Segregated vs Coupled Solver
Most industrial CFD workflows still default to segregated, pressure-based solvers (SIMPLE/PISO family). In this approach, the momentum and pressure (pressure-correction) equations are solved sequentially. Segregated methods are memory-lean, simple and stable, but they can require many iterations to converge, especially when pressure-velocity coupling is strong, meshes are highly anisotropic or tight residual targets are needed.
Coupled (block-coupled) solvers by contrast, solve the momentum–pressure system simultaneously across the domain. Each iteration is more costly in terms of both memory and compute per step, but this method typically needs far fewer iterations, often delivering lower total wall time and improved robustness for stiff problems.
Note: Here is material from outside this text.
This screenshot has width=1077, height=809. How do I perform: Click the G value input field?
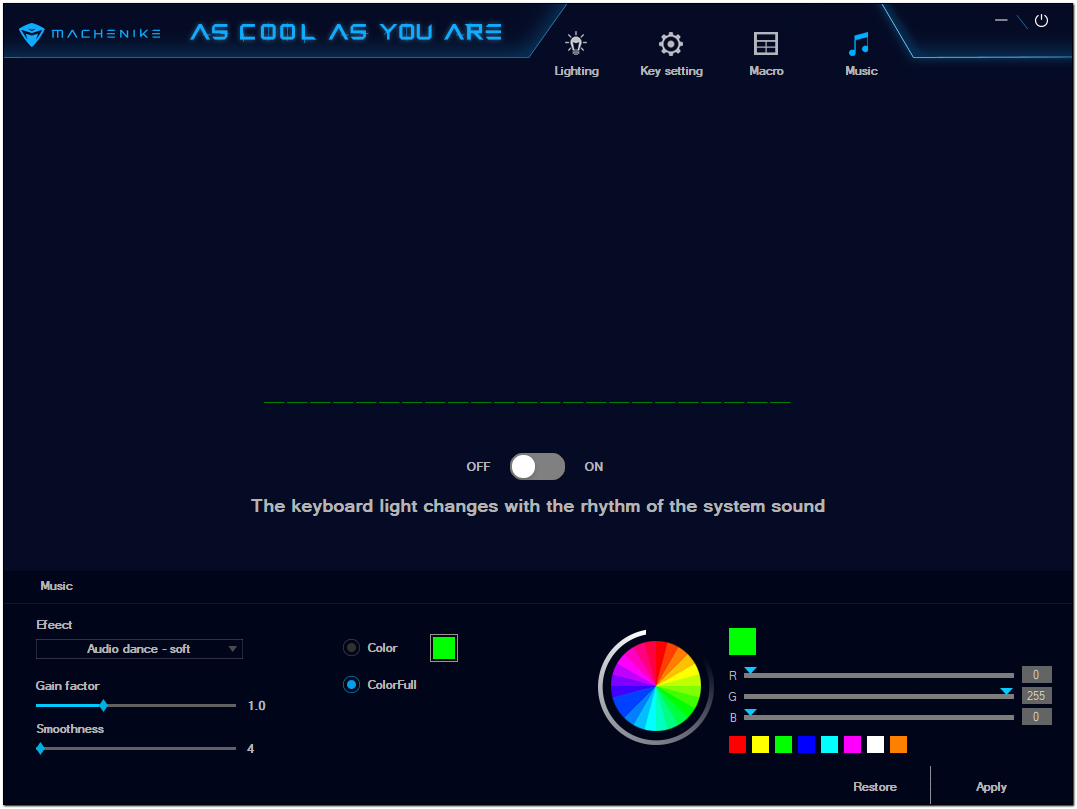1036,696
‘Our segregated solver for transient simulations is already very fast, around two to three times faster than traditional segregated solvers,’ says Angus Lock, General Manager at ENGYS. ‘One reason is that our approach reduces the number of pressure-correction iterations.’
‘For steady-state work, we developed our block-coupled solver, HELYX-Coupled, which is at least twice as fast and, in some cases, up to ten times faster than segregated solutions,’ adds Lock. ‘Alongside that, our Unified Solver Framework [USF] brings the many OpenFOAM solvers into a single, unified architecture, and we’ve layered in a range of further optimisations.’
One of the techniques employed by HELYX-Coupled involves local time stepping driven by Courant (CFL) scaling to maximise throughput. Each control volume advances with its own pseudo-time step so the local Courant number sits near an optimal target: smooth-flow regions take larger steps, while high-gradient areas take smaller, stability-preserving steps. This results in a more uniform convergence across the field, fewer pressure-correction cycles, and shorter wall time, without compromising accuracy.
A further advantage is reduced operator input complexity because instead of hand-tuning global time steps, under-relaxation or case-specific configurations, users can rely on sensible defaults while the controller adapts automatically, cutting setup time and the risk of unstable or over-damped runs.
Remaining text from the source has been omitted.